- 2.1.1 Setting the Replication Master Configuration
- 2.1.2 Setting the Replication Slave Configuration
- 2.1.3 Creating a User for Replication
- 2.1.4 Obtaining the Replication Master Binary Log Coordinates
- 2.1.5 Creating a Data Snapshot Using mysqldump
- 2.1.6 Creating a Data Snapshot Using Raw Data Files
- 2.1.7 Setting Up Replication with New Master and Slaves
- 2.1.8 Setting Up Replication with Existing Data
- 2.1.9 Introducing Additional Slaves to an Existing Replication Environment
- 2.1.10 Setting the Master Configuration on the Slave
This section describes how to set up complete replication of a MySQL server. There are a number of different methods for setting up replication, and the exact method to use depends on how you are setting up replication, and whether you already have data within your master database.
There are some generic tasks that are common to all replication setups:
On the master, you must enable binary logging and configure a unique server ID. This might require a server restart.
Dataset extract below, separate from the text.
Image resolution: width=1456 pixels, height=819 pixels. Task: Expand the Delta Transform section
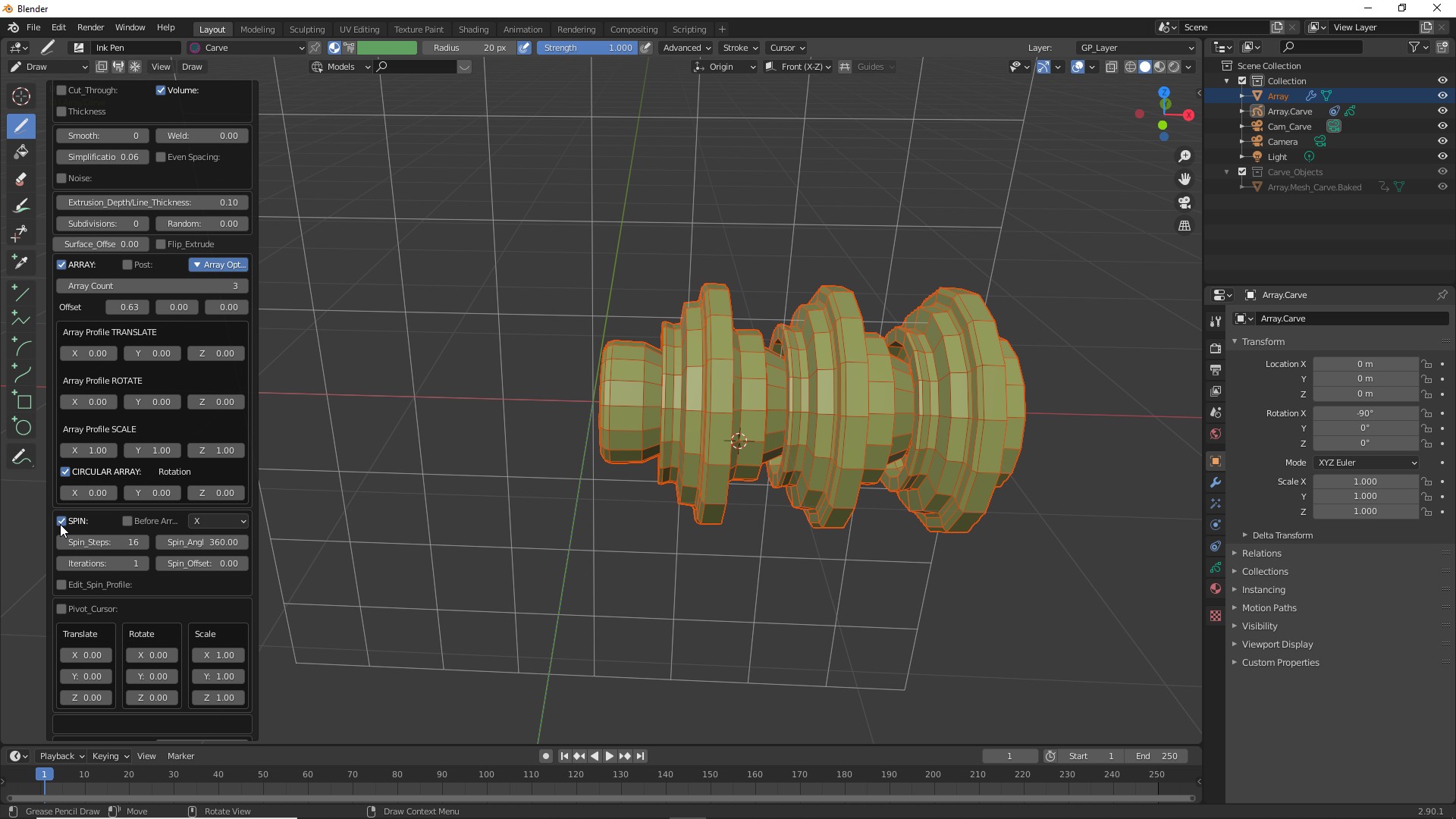point(1282,535)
See Section 2.1.1, “Setting the Replication Master Configuration”.
On each slave that you want to connect to the master, you must configure a unique server ID. This might require a server restart. See Section 2.1.2, “Setting the Replication Slave Configuration”.
Optionally, create a separate user for your slaves to use during authentication with the master when reading the binary log for replication. See Section 2.1.3, “Creating a User for Replication”.
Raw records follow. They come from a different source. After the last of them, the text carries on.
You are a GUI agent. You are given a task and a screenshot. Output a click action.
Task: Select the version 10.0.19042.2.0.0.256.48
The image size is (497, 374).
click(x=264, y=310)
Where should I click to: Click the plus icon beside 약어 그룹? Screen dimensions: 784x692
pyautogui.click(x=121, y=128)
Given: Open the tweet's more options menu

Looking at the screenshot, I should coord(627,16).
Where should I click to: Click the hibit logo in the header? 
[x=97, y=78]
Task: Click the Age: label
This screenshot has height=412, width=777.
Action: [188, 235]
Before creating a data snapshot or starting the replication process, you should record the position of the binary log on the master. You will need this information when configuring the slave so that the slave knows where within the binary log to start executing events. See Section 2.1.4, “Obtaining the Replication Master Binary Log Coordinates”.
If you already have data on your master and want to use it to synchronize your slave, you need to create a data snapshot. There are different methods to create the database snapshot, depending on the size of the database and the location of the files. Create a snapshot using mysqldump (see Section 2.1.5, “Creating a Data Snapshot Using mysqldump”) or by copying the data files directly (see Section 2.1.6, “Creating a Data Snapshot Using Raw Data Files”).
Configure the slave with settings for connecting to the master, such as the host name, login credentials, and binary log file name and position. See Section 2.1.10, “Setting the Master Configuration on the Slave”.
After configuring the basic options, select your scenario:
To set up replication for a fresh installation of a master and slaves that contain no data, see Section 2.1.7, “Setting Up Replication with New Master and Slaves”.
To set up replication of a new master using the data from an existing MySQL server, see Section 2.1.8, “Setting Up Replication with Existing Data”.
To add replication slaves to an existing replication environment, see Section 2.1.9, “Introducing Additional Slaves to an Existing Replication Environment”.
Before administering MySQL replication servers, read this entire chapter and try all statements mentioned in SQL Statements for Controlling Master Servers, and SQL Statements for Controlling Slave Servers. Also familiarize yourself with the replication startup options described in Section 2.4, “Replication and Binary Logging Options and Variables”.